At a meeting in Vilna in 1883, The First Proletariat joined with parties from other cities in creating a central committee composed of Waryński, Stanisław Kunicki, Tadeusz Rechniewski, and others. Other important party activists were Edmund Płoski, Maria Bohuszewiczówna, Marian Stefan Ulrych, Aleksandra Jentysówna, and Henryk Dulęba.

In March 1884 the First Proletariat formed an alliance with the People's Will and embraced political and economic terror as a means to combat autocracy. The party supported proletarian internationalism and opposed the Polish independence movement.

In 1883-1884 several of the chief activists were arrested and the party lost much of its power.
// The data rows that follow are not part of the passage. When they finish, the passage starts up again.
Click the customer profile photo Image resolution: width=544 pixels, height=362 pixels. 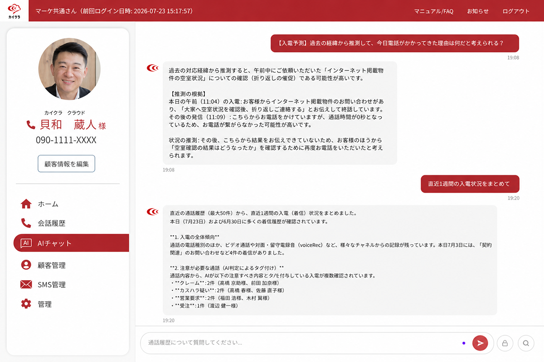(69, 69)
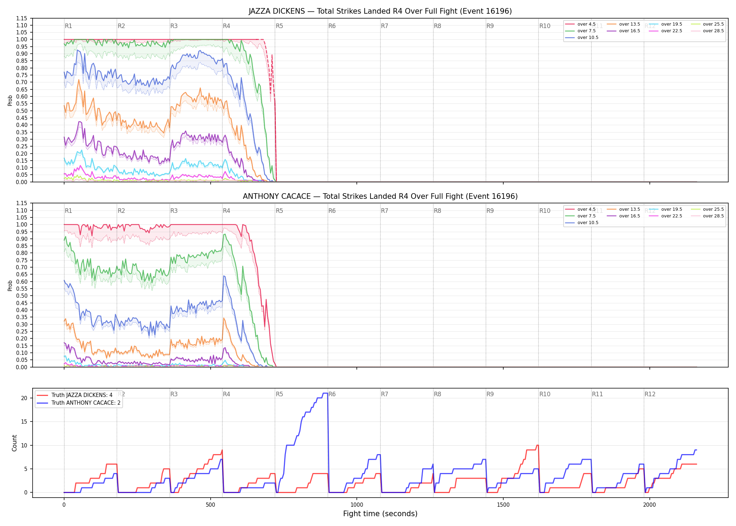Click the 20 tick label on the Count axis
This screenshot has width=736, height=526.
(x=24, y=398)
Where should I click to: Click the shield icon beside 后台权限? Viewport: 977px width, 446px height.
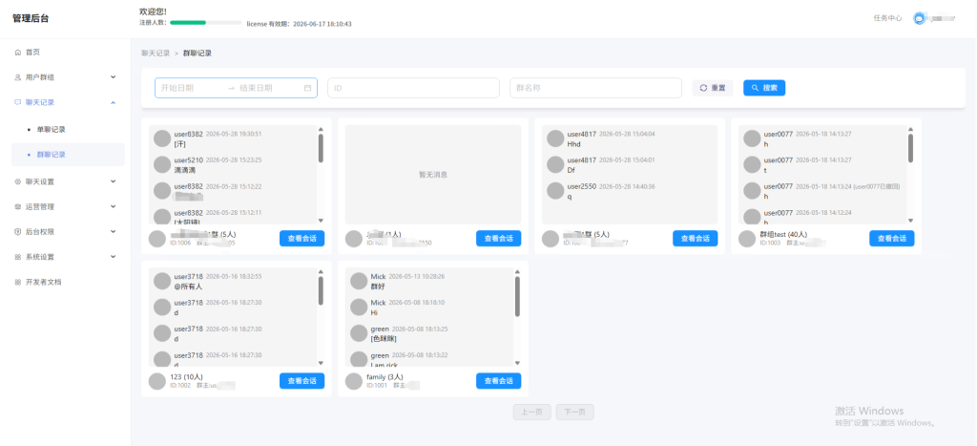point(17,231)
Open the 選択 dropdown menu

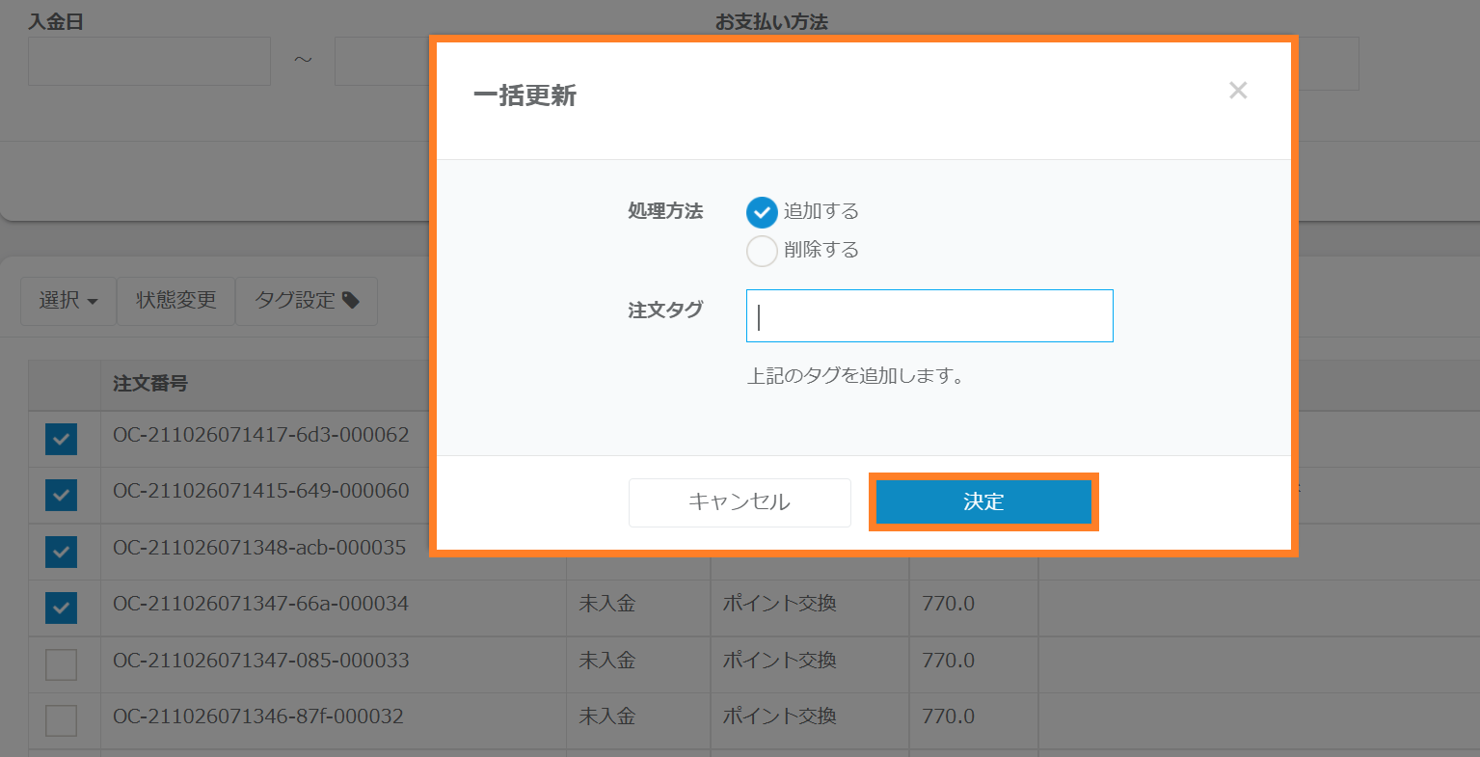click(68, 301)
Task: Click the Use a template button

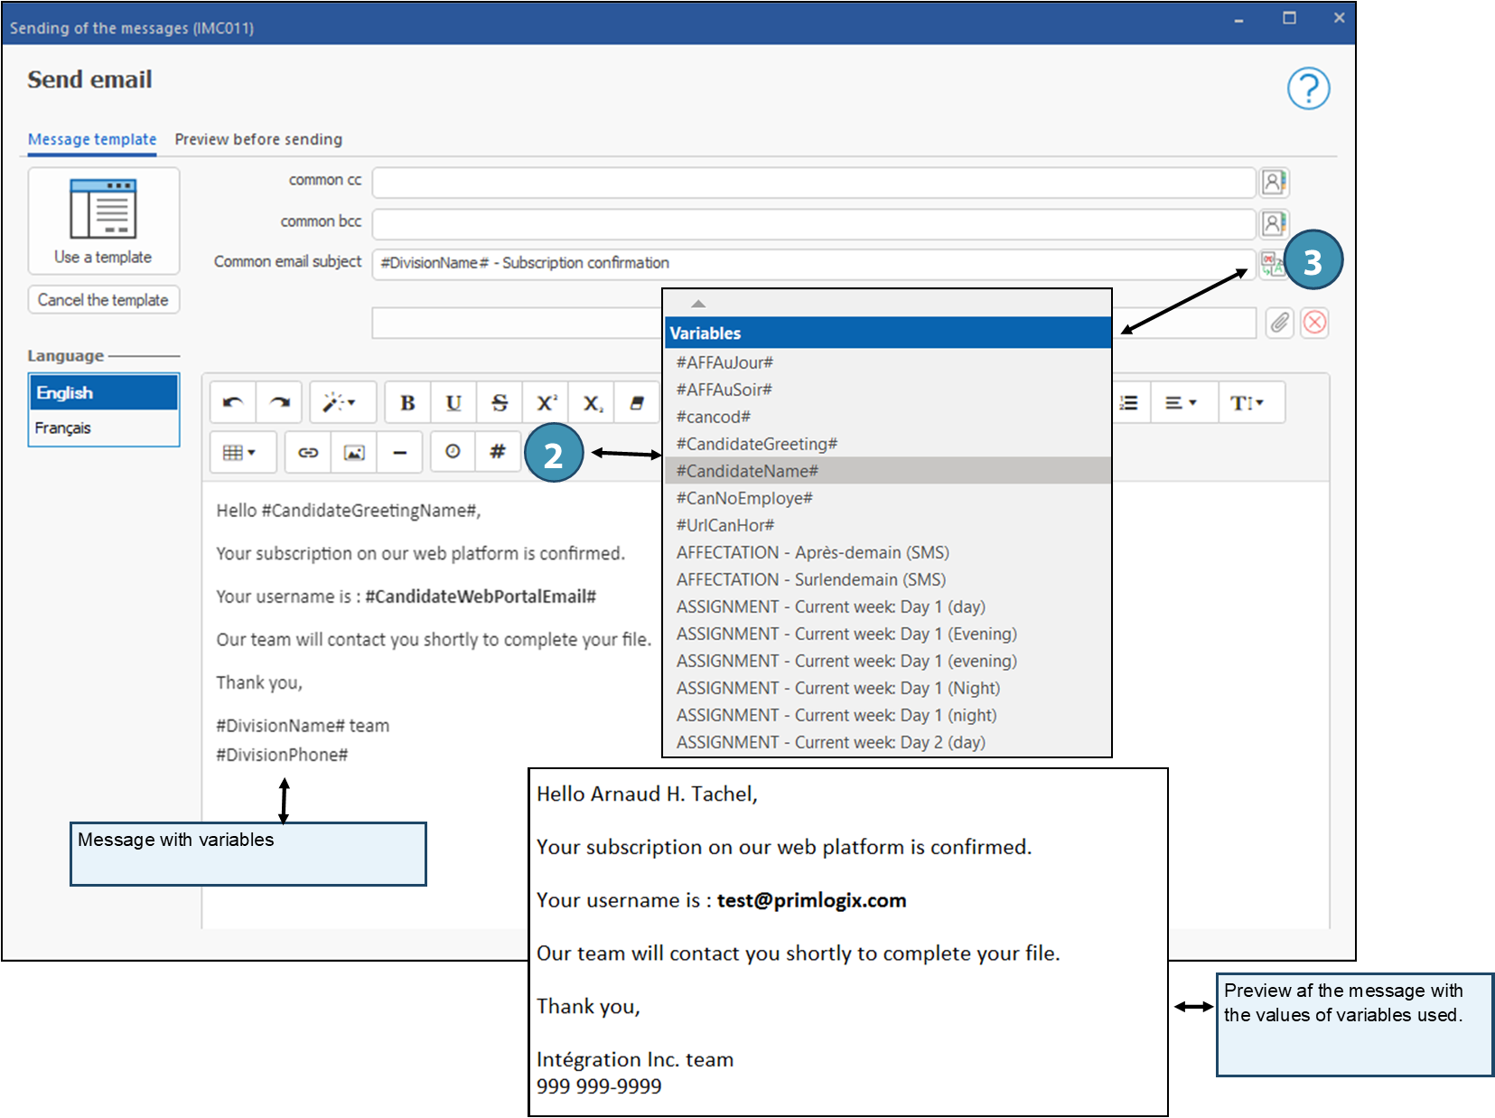Action: 103,221
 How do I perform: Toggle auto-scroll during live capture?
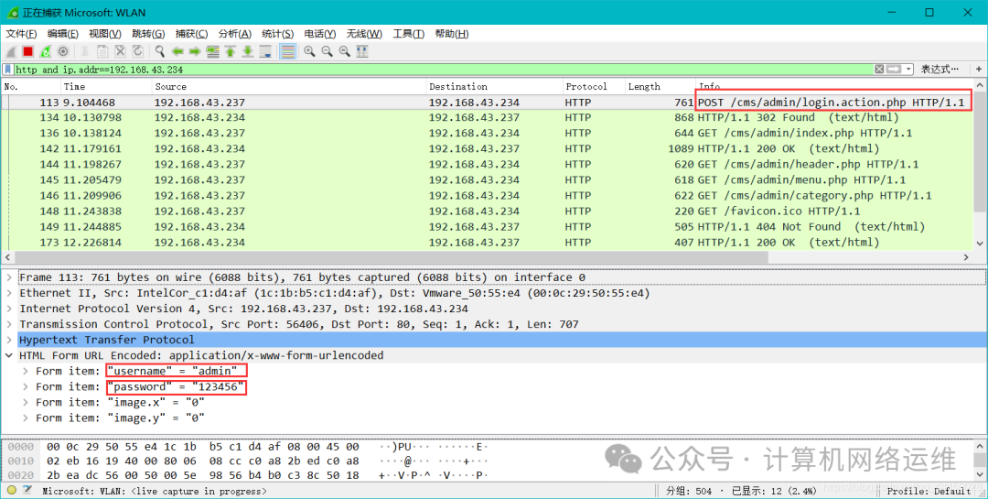click(x=265, y=52)
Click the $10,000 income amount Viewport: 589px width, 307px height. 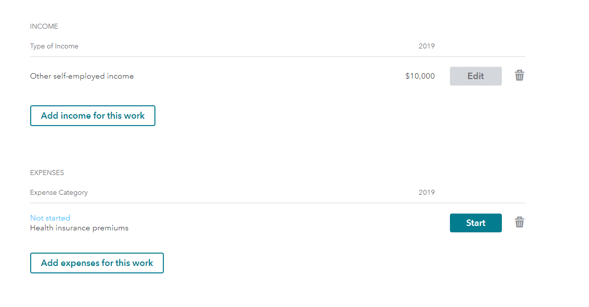(x=420, y=76)
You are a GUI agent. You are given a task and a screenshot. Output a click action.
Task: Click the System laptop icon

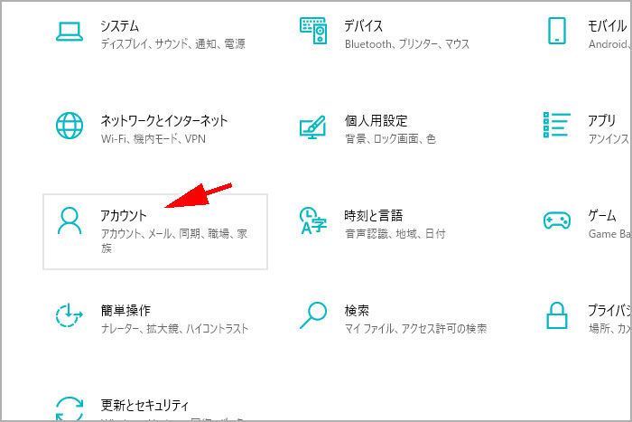click(70, 32)
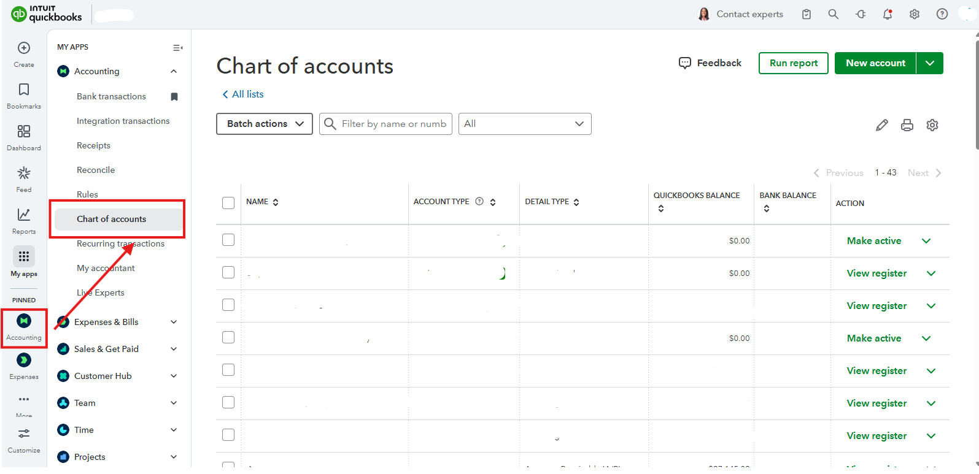Check the first account row checkbox
The width and height of the screenshot is (979, 474).
[x=228, y=240]
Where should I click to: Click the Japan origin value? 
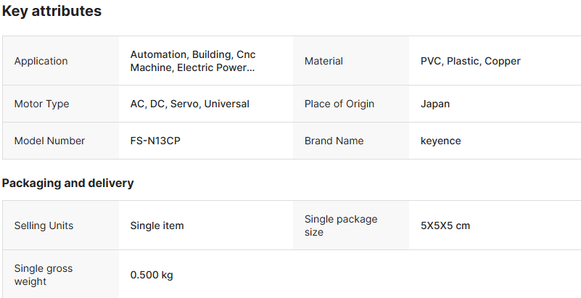(435, 104)
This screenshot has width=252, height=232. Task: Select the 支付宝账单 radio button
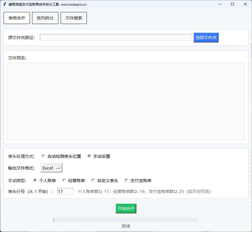[127, 180]
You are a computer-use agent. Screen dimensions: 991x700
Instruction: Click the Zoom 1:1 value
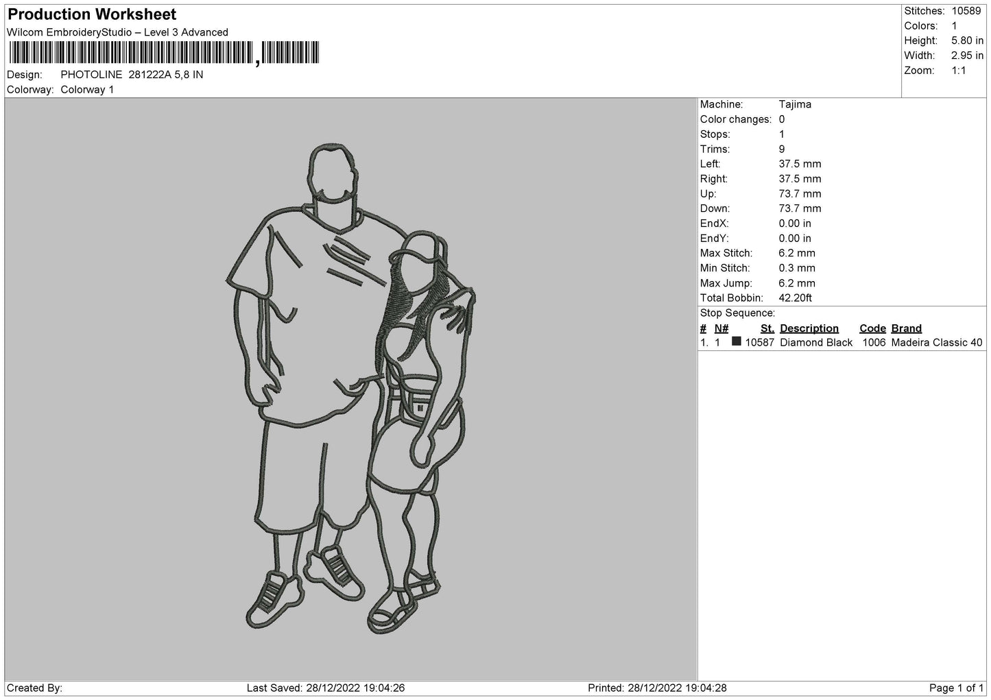[959, 71]
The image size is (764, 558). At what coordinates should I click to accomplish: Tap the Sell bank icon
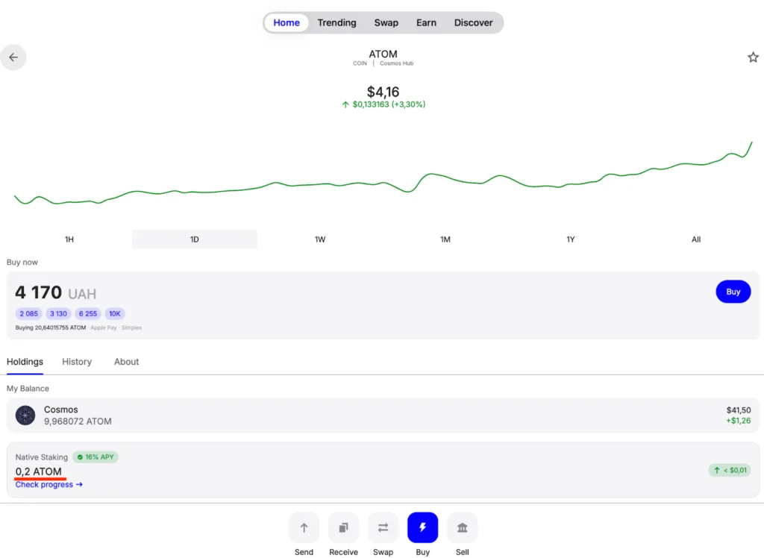(462, 528)
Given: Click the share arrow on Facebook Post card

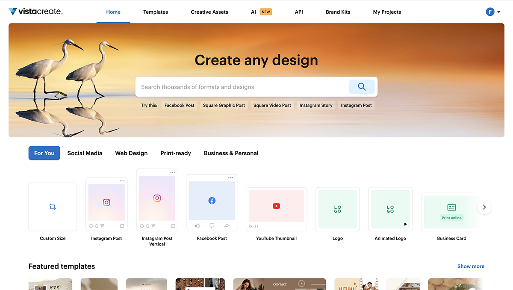Looking at the screenshot, I should tap(227, 225).
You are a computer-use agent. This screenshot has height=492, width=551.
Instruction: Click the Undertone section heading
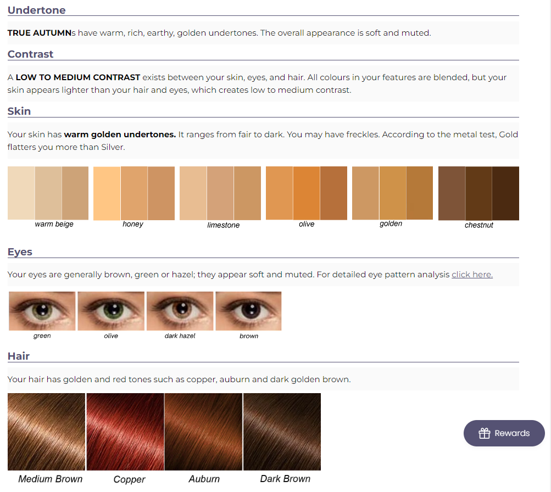click(37, 10)
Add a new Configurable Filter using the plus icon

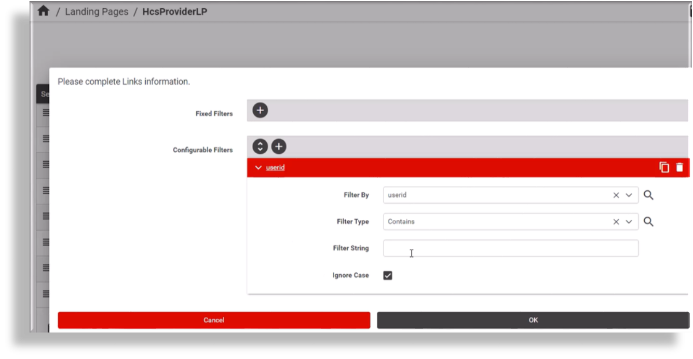[x=280, y=147]
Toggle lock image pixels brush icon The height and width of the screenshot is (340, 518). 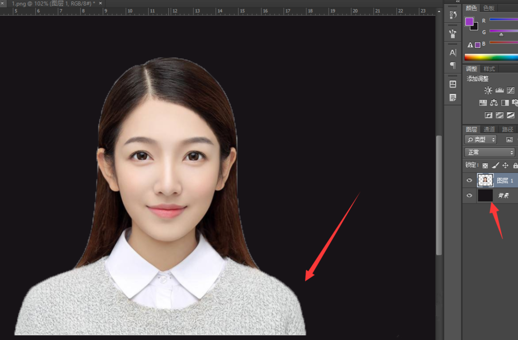click(495, 166)
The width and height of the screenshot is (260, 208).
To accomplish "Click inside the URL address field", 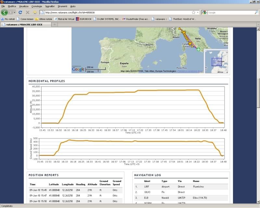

Rosa Luxemburg, a prominent Polish revolutionary socialist, joined Proletariat in 1886. In July of the same year, the party was crushed as many of its remaining members were imprisoned or executed. The First Proletariat disbanded that year, but many of its traditions would be continued by the Second Proletariat.

==Second Proletariat==
The Second Proletariat (or Small Proletariat) was founded in 1888 by merging the remaining organisation of the First Proletarian (led by Marcin Kasprzak) and a student group led by Ludwik Kulczycki. A notable member of the Second Proletariat was Rosa Luxemburg, who joined it in 1886.

The Second Proletariat also embraced terror as means to combat autocracy. Representatives of the Second Proletariata participated in the founding congress of the Second International in Paris in 1889. In 1891 a faction emerged in the party which opposed the tactics of terror. In 1893 the party merged with three other parties to create the Polish Socialist Party.

==Third Proletariat==
The Third Proletariat was created in 1900 as a splinter group of the Polish Socialist Party. It was led by Ludwik Kulczycki and, beset by Tsarist repression, ceased operations in 1909.